La mujer joven que apareció frente a sus ojos lo dejo desconcertado, siempre la había visto con apariencia de niña y ahora era toda una señorita.
- Hermosa – le dijo
- No gracias a ti – la jovencita camino y le toco la cabeza – aun sientes dolor
- No siento mi cuerpo – seguía afónico
- Falta poco para curarte las extremidades, tus cicatrices tardaran un poco mas
- Y ¿Después me mataras? – sonrió
- No lo sé – se sentó cerca a él – no podría matarte estando débil, además eres mi padre
- Hela – Trato de acomodarse – quiero venganza
- La tendrás padre – sonrió – te concederé tu venganza y cuando estés mas fuerte despues – se levanto – te matare
- No será tan fácil matarte hija – paso saliva
- No lo creas padre – rio – es hora de que te levantes, es hora de que Loki se levante
Loki obedeció y se levanto lentamente, se sentía cansado y algo dolorido. Dio un paso vacilante mientras sentía que las fuerzas regresaban a su ser.
- Como siempre tan increíble Hela – se acerco a ella – te ves muy hermosa – acaricio el rostro
- Despacio padre – sonrió – has estado más de 120 días recostado, necesitas tiempo
- Tiempo me sobra hija – camino lentamente – pero quisiera apurar detalles
- Angrboda lo cuida
Loki sabía perfectamente de quien hablaba su hija, se detuvo y sonrió.
- Haga lo que haga no me asusta
- Ten cuidado con ella – saco unos frascos – desea vengarse de ti y claro Lorelei también, bebe esto
- Ellas no me dan miedo – bebió el contenido sin preguntar – Si tengo miedo de alguien – giro – ese alguien eres tu
- Muy sabio padre – recibió los frascos vacíos – recuerda que no volveré a revivirte
- Claro hija – le acaricio el cabello – esto no volverá a pasar
- ¿Iras a Midgard?
- Si
- Te encantara saber que visite a la mortal de Thor, muy tonta. Busca la forma de llegar a Asgard
- Eso me satisface – sonrió – los mortales son tan tontos
- Persona allegadas a ella tienen el teseracto
- Lo sé pequeña – camino mas ágil – se los arrebatare
- Suerte con eso
- Esa frase sonó tan mortal Hela
- Convivir entre ellos tiene sus ventajas – rio con picardía – además la mortal de la que me hablaste
- La imbécil
- Si ella, es tan – pensó – no sé cómo explicarlo, me cae bien
- ¿La has tratado? – giro sorprendido, pensó que ella estaría con el mortal
- Desde que me contaste de ella – puso cara de inocente – soy su mejor amiga, al parecer ella no fue al lugar en donde mora angrboda
- Increíble Hela – Sonrió satisfecho - ¿Cómo es que hablas con ella?
- Tome la forma de una amiga
- ¿Tomaste la forma? – Rio - ¿Qué hiciste con ese cuerpo?
- La traje aquí – señalo la salida de la cueva – su alma esta vagando buscando respuestas
- ¿Cuál es tu nombre en Midgard?
- Margarita – sonrió – La deje lista para ti
- Gracias – se acerco le beso la frente – mi favorita
- Lo sé padre
La joven lo abrazo mientras que con su poder iba curando su cuerpo, Loki sonrió sintiendo como sus heridas eran sanadas.

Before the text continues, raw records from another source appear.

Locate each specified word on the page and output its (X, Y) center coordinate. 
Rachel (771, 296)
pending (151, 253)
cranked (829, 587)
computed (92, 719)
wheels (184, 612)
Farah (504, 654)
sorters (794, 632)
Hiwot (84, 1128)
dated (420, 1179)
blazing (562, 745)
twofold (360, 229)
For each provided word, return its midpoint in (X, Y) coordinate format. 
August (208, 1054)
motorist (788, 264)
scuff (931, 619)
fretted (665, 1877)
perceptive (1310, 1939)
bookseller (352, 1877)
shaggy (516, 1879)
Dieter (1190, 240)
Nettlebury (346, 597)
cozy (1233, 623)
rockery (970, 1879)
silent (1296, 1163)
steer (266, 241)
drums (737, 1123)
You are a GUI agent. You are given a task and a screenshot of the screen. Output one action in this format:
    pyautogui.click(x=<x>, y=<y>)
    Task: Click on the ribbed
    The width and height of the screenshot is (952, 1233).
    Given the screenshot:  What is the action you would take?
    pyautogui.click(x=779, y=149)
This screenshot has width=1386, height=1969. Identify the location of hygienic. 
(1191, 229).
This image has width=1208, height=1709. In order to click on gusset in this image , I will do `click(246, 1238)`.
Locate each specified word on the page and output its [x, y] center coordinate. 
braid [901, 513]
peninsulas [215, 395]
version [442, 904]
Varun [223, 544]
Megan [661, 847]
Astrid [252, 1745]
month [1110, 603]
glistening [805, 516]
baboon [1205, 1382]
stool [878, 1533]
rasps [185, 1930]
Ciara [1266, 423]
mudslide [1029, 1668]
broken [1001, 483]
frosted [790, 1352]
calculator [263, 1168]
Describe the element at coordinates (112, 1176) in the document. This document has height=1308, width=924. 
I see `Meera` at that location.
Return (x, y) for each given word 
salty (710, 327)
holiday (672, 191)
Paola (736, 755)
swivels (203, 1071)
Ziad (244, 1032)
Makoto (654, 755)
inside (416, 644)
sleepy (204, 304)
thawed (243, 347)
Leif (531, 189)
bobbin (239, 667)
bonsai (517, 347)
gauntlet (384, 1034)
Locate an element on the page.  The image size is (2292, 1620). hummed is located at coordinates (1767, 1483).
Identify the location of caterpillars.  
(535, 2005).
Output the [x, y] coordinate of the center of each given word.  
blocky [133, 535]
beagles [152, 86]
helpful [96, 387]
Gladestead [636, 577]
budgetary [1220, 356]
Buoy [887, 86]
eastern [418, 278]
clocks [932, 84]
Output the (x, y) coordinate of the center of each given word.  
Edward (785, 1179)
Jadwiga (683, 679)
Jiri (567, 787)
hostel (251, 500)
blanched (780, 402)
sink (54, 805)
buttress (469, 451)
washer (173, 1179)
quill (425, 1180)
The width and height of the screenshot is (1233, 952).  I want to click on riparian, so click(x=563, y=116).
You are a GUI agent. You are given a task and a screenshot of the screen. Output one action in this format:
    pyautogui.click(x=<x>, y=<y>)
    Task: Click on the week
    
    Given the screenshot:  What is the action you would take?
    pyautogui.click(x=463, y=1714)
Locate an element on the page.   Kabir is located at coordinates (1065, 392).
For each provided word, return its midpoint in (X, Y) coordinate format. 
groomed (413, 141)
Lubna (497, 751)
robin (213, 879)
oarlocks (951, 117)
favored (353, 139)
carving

Dentro de poco llevaría a cabo su venganza y claro la imbécil seria su mejor aliada.
Hela desde hace mucho tenia ordenes de matar a la familia del mortal si él se atrevía a traicionarlo pero el resultado del cambio brusco no había afectado los planes. Reconoció que su hija era tan inteligente y pudo traerlo de la muerte, le ha preparado el terrero para que el ataque. Se enfureció pensando en la hechicera, se atrevió a cuidar del mortal. Ahora le demostraría quien es el más fuerte.
- ¿Averiguaste como separar las almas? – se separo de la joven
- Thanos se rehusó a verme y gracias a eso mate a 4 de sus mejores hombre – suspiro – que terco es
- Ya imagino la cara que puso
- Logre que tuvieras una audiencia con el – camino hacia la salida, su vestido de seda se movió con el viento – si se atreve a amenazarte pues simplemente dile que iré a visitarlo
- Eras tan eficiente – Loki sonrió
- Después de todo soy tu creación, gracias a ti puedo escuchar los lamentos, sonidos hermosos
- Tengo que ir a Midgard – camino hacia la salida, su cabello había crecido un poco y las cicatrices aun no sanaban bien – lo más pronto posible
- Descansa hoy – lo miro – mañana te llevare
Loki regreso a la cueva y se recostó sobre el altar en el que había estado, sonrió satisfecho por el logro de Hela. Thanos estaba a su merced, si él le daba ese poder, el podría conquistar Midgard y asesinar a todos los mortales. Sus puños se apretaron con fuerza ante la euforia de una venganza. Dudaba que el bifrost estuviera reparado en tan poco tiempo, tenía todo a su favor. No tendría compasión esta vez.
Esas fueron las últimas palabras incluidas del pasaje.